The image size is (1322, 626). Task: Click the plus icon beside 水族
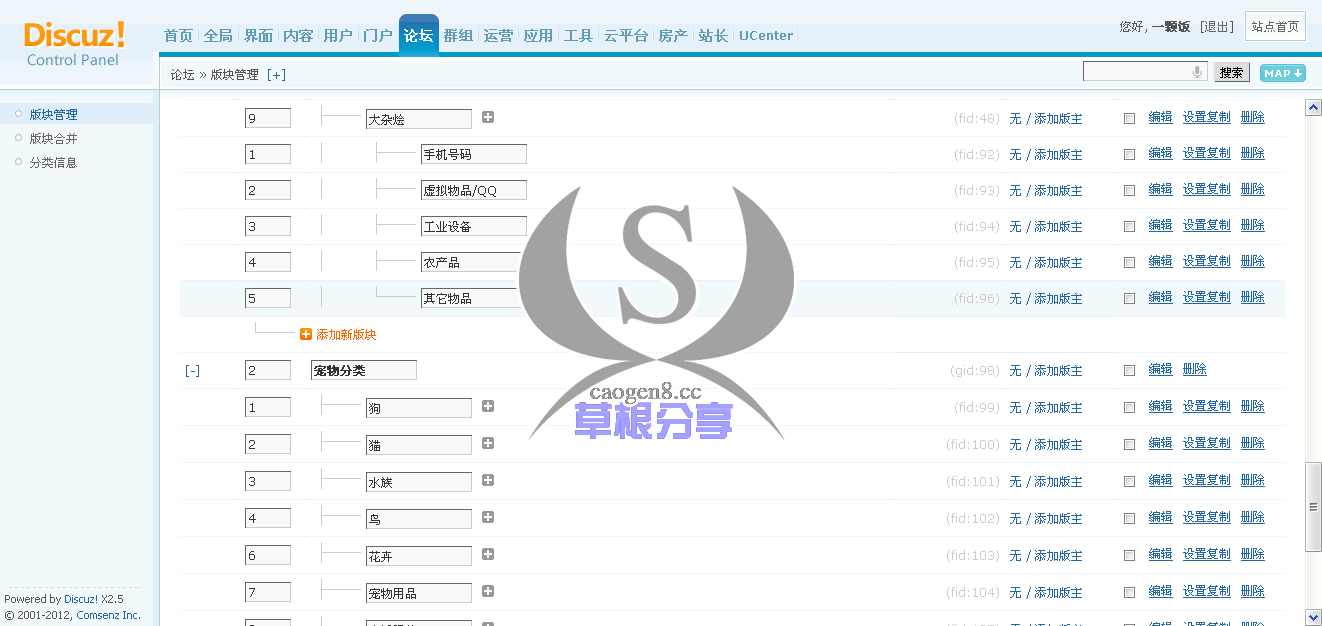(x=487, y=481)
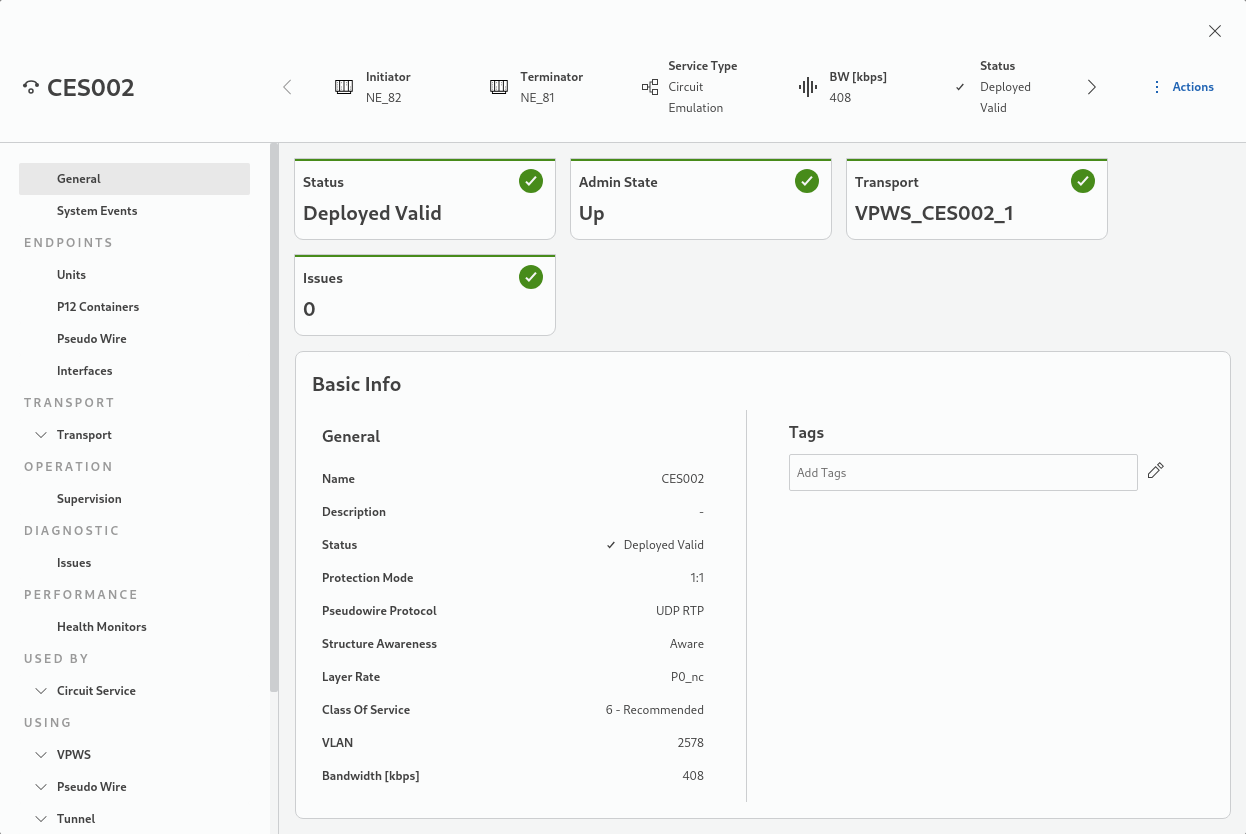Expand the Transport tree item
This screenshot has height=834, width=1246.
(41, 435)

= = = =

**STATED TASK**
Present each line of the records above as a Markdown table with the columns Row and Line, numbering the rows and skipping blank lines. Leave the pictures out.

**RESULT OF THE TASK**
| Row | Line |
|---|---|
| 1 | The image size is (1322, 626). Task: Click the plus icon beside 水族 |
| 2 | (x=487, y=481) |
| 3 | Expand the Transport tree item |
| 4 | This screenshot has height=834, width=1246. |
| 5 | (41, 435) |